Don’t get me wrong. Striving to grow and advance is inherent to human nature. But if it gives us a negative outlook that focuses mainly on what’s wrong, it becomes a trap or a self-destructive mechanism at worst.
Regarding our children, we do our best for their development and progress. It’s a basic parental instinct. Yet if it puts us in a stance of constantly looking for what needs to be ‘fixed,’ we’re caught in a loop of negativity that can quickly sabotage relationships.
How can we rectify that? It’s easier than you think. Step back.

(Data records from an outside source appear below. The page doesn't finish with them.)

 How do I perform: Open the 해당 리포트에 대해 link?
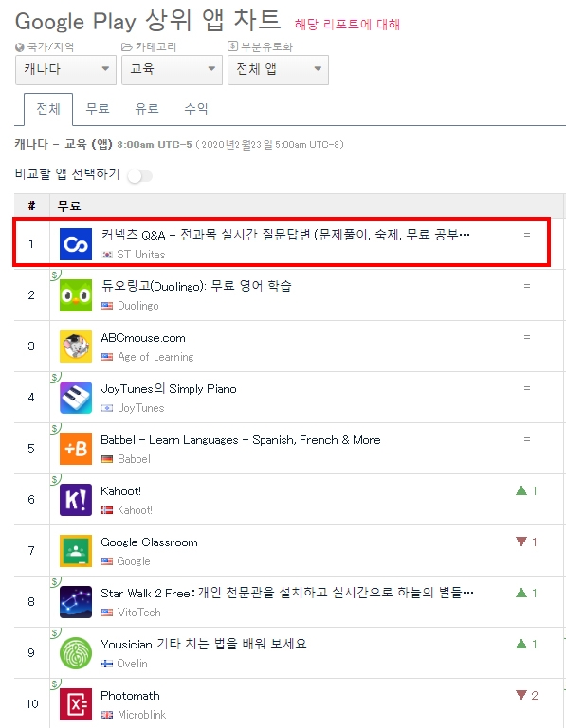[x=347, y=25]

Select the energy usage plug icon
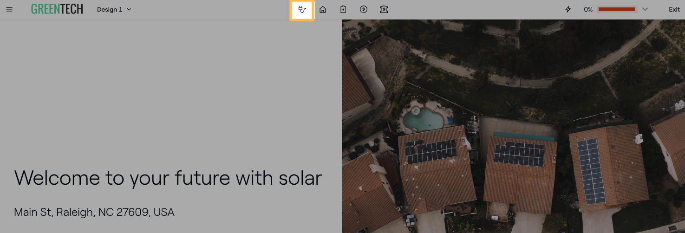pos(302,9)
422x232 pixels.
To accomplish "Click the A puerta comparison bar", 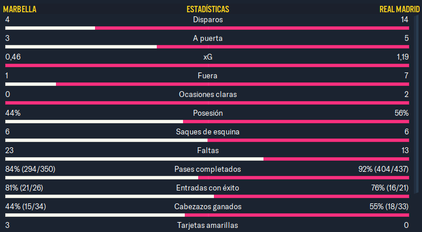I will point(207,47).
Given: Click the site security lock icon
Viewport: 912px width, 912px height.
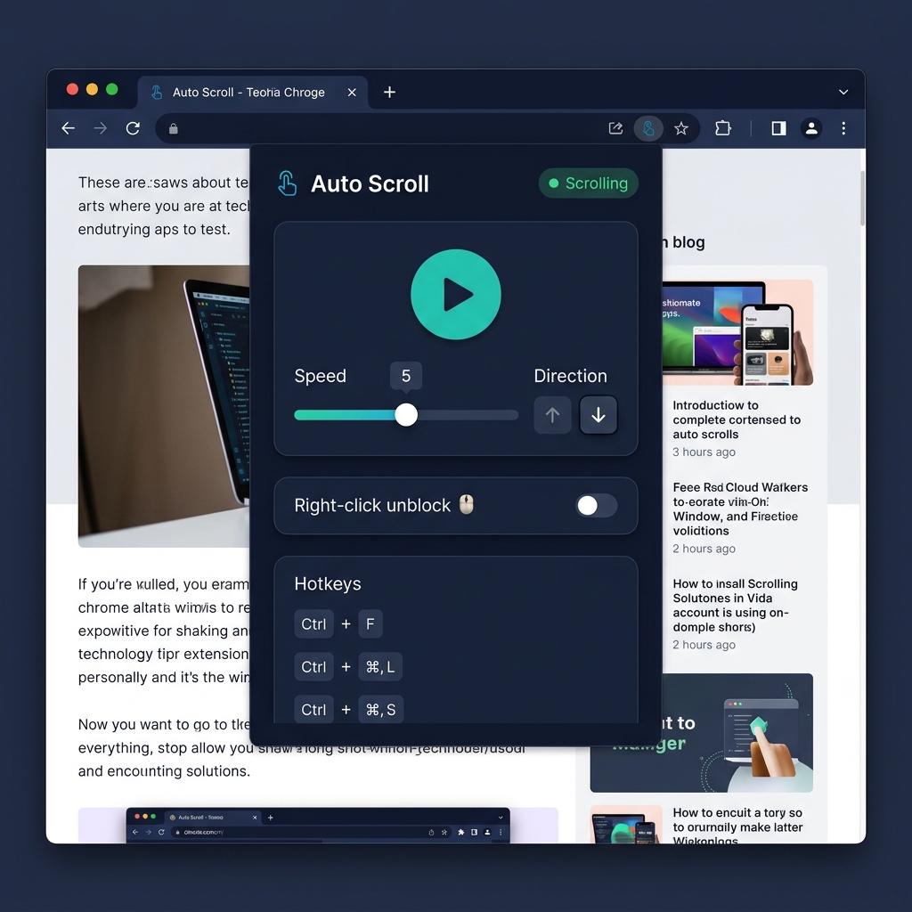Looking at the screenshot, I should pos(173,128).
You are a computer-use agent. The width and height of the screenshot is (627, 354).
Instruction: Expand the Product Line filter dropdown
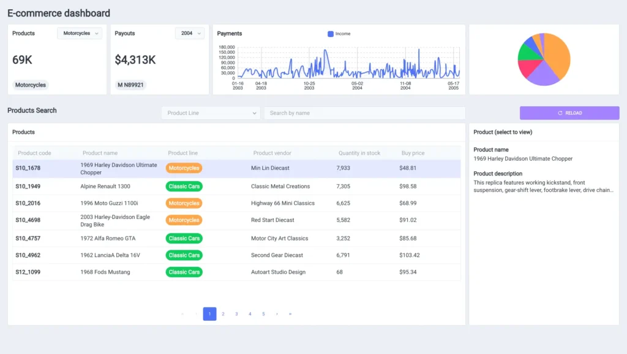tap(211, 113)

You probably know that you’ve done your best to guide your children, and they know what is acceptable and how things should be done – at home, school, anywhere… You’ve no doubt said it many times over. The message has been relayed loud and clear.
Now it’s time to step back and put on rose-colored glasses. Start seeing things from a different angle, in a different light.
There isn’t a child that doesn’t have a few if not many positive attributes. Look for and focus on that.
It will take you out of the loop and change the relationship’s dynamic. From there, anything is possible.
Trust yourself. Trust your child.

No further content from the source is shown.